Differences creating tuples and collections.namedtuples
j.reid at mail.cryst.bbk.ac.uk
Tue Feb 19 10:30:36 CET 2013
On 19/02/13 00:18, Steven D'Aprano wrote:
> Terry Reedy wrote:
>> On 2/18/2013 6:47 AM, John Reid wrote:
>>> I was hoping namedtuples could be used as replacements for tuples
>> > in all instances.
>> This is a mistake in the following two senses. First, tuple is a class
>> with instances while namedtuple is a class factory that produces
>> classes. (One could think of namedtuple as a metaclass, but it was not
>> implemented that way.)
> I think you have misunderstood. I don't believe that John wants to use the
> namedtuple factory instead of tuple. He wants to use a namedtuple type
> instead of tuple.
> That is, given:
> Point3D = namedtuple('Point3D', 'x y z')

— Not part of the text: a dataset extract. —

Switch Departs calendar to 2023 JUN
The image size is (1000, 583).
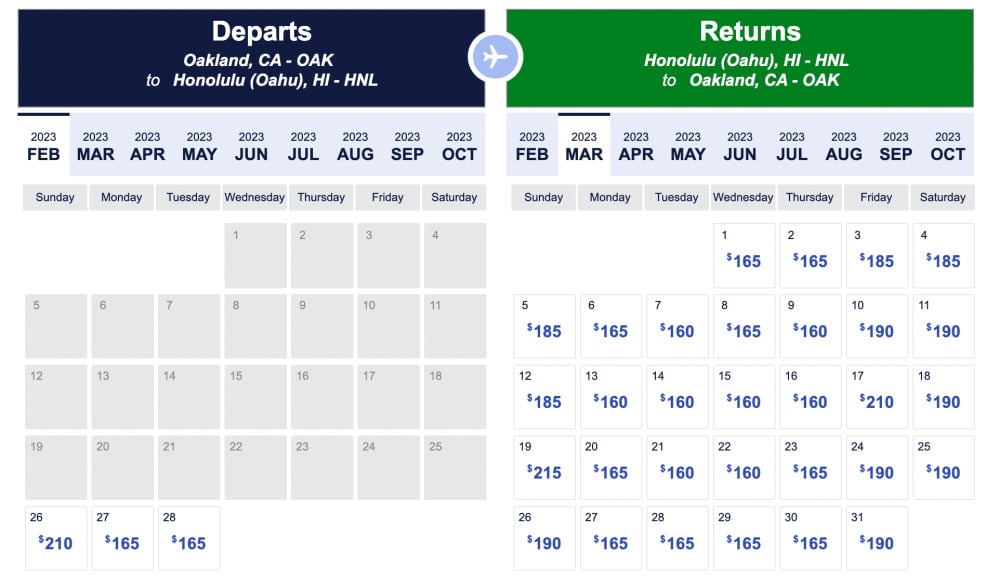tap(251, 146)
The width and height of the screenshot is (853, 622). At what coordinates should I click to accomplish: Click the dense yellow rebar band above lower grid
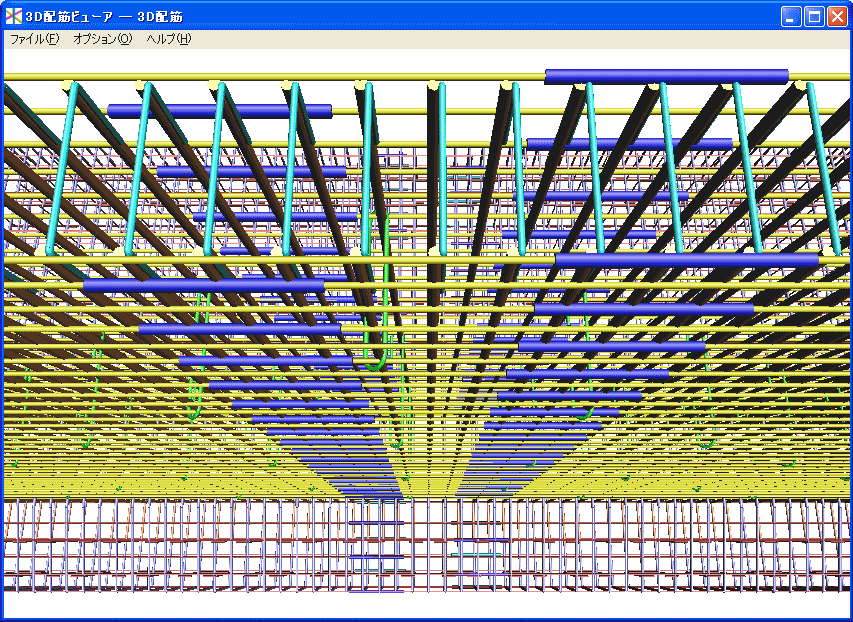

> he wants to use a Point3D instead of a tuple. Since:
> issubclass(Point3D, tuple)
> holds true, the Liskov Substitution Principle (LSP) tells us that anything
> that is true for a tuple should also be true for a Point3D. That is, given
> that instance x might be either a builtin tuple or a Point3D, all of the
> following hold:
> - isinstance(x, tuple) returns True
> - len(x) returns the length of x
> - hash(x) returns the hash of x
> - x[i] returns item i of x, or raises IndexError
> - del x[i] raises TypeError
> - x + a_tuple returns a new tuple
> - x.count(y) returns the number of items equal to y
> etc. Basically, any code expecting a tuple should continue to work if you
> pass it a Point3D instead (or any other namedtuple).
> There is one conspicuous exception to this: the constructor:
> behaves differently depending on whether x is a builtin tuple, or a Point3D.
Exactly and thank you Steven for explaining it much more clearly.